Ok, so this is what I meant to post about when I wrote the last one.

So maybe it sucks that this kid's body is getting displayed everywhere, but here's a before and after picture, courtesy of the awesome "Broken & Fabulous" zine. It's a type 1 diabetic kid in the 1920's, before and after insulin was discovered (and she was one of the lucky ones to get access to it in time). I'm sure some of you fellow diabetics have seen it before:
The above is just one of many reasons I don't respond well to pictures like this:
or this:

or people telling me how I look great after I've lost some weight (which this time, is largely due to high blood sugars, since I have definitely been exercising less and eating either similarly or more food and less healthy foods). So it is definitely not from being "healthier" this time, it's from being less healthy.

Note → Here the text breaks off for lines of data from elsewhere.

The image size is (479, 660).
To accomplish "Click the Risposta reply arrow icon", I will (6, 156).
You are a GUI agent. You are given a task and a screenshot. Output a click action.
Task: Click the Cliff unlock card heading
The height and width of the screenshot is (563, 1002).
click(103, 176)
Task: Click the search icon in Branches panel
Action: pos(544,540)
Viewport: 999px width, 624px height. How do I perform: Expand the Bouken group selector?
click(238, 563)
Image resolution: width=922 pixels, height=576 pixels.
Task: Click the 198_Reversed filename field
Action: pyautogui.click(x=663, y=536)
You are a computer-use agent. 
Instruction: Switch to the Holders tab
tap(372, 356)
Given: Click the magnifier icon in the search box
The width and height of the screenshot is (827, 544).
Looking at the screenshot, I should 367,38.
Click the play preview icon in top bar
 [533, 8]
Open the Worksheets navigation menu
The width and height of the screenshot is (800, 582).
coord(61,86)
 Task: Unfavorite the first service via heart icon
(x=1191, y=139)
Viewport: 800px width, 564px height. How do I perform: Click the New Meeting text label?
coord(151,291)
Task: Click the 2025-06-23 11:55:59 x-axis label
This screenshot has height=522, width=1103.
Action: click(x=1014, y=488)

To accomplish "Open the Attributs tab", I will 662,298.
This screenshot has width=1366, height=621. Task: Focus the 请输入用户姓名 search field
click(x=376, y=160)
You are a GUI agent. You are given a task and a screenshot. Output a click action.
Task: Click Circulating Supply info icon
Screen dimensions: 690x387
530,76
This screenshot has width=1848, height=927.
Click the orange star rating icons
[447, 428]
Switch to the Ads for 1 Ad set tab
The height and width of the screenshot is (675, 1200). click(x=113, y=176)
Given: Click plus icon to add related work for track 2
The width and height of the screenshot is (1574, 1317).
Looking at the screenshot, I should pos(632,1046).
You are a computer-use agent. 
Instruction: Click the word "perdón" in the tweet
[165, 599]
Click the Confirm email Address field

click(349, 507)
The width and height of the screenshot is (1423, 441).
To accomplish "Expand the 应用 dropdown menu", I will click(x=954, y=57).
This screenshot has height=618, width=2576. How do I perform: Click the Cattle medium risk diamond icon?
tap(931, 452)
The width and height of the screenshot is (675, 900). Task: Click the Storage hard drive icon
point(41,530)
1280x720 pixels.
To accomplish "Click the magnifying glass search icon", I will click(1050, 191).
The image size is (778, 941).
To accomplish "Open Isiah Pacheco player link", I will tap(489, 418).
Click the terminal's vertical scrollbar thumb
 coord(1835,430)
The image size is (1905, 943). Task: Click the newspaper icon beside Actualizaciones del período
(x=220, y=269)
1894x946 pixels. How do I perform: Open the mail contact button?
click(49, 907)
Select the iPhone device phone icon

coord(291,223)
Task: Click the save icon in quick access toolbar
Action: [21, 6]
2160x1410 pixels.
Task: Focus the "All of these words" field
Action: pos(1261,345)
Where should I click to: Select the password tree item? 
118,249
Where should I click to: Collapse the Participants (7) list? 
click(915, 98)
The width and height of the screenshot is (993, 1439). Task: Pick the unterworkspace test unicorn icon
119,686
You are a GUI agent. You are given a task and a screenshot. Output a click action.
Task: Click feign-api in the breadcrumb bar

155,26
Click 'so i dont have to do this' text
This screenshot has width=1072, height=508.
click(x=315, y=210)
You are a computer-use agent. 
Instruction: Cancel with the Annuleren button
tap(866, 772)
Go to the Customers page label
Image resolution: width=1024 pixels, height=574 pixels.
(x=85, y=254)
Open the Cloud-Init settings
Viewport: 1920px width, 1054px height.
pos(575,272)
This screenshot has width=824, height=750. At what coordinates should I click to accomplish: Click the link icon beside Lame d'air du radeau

I have several issues with the prevalent "weight loss is always positive" idea, but this is just a part of why it's more complicated (medically/physically and emotionally/psychologically), and what it means to disappear or not disappear part of your body, what starvation means, etc. to me.

407 at 3:29

So despite promising myself earlier today (and yesterday, and last week) that I need to get on a better schedule, I'm up posting this at 3:29 am. Last night I actually had a dream which involved getting to work late, people stealing my desk (which actually does happen a lot, but this was more severe), and then realizing I was in some pretty awkward pajamas and not work clothes. And then I woke up, waaay after my alarm had started going off.

I actually did turn off my computer earlier (before 1) tonight in an effort to get to bed at a semi-reasonable hour, but I turned it back on because I was really frustrated with blood sugar issues, so I wanted to settle down (and break me off a little piece of that diabetes OC to help) before I try to go to sleep. Basically: after working out tonight, I'm 97. I don't eat anything, I go grocery shopping (which usually drops me), and 3 hours later, I'm 397. Wash hands, repeat: 382. Yup. My site doesn't hurt, no visible blood or loose tape, and isn't due to be changed until tomorrow afternoon (I try to change it every 2 1/2 days or less). When I took it out, there was blood in the cannula - but I had no way of knowing the site was bad until my blood sugars went nuts (and for a second, I felt guilty for not having tested for 3 hours, and then I realized that is ridiculous). I gave myself a shot, fairly aggressive but not super aggressive because it's near bedtime, and 2 hours later I haven't budged - I'm 407. Don't want to give myself a lot more insulin since it's still bedtime and sometimes my body reacts really late to insulin and I bottom out, but probably I need more before I go to sleep.

I know sites fail occasionally, but I just am frustrated and worried cuz it's happening all the time, again (this happened to me last winter/spring, I took a pumping break and tried some new sites). It seems like my pump isn't dependable anymore again. Or I don't even know. I have been in the 300s routinely in the last few weeks, despite not being sick, testing 12+ times a day, and not drinking much at holiday festivities. I started paying less attention because I was exhausted/burned out from paying so much attention and having things still not work out. Sometimes I am eating crappy or underbolusing or needing an adjustment in my insulin rates because I've been exercising less, but I don't even know how to sort out what's what, changes I need to make or bad sites any more. Between not trusting my pump and being burned out, I sometimes can't figure it out or just don't have the energy to. You know it's bad when you're going through ketone strips like crazy just to try to figure out if your pump is working... (hey, at least walgreens started making the generic ones now!)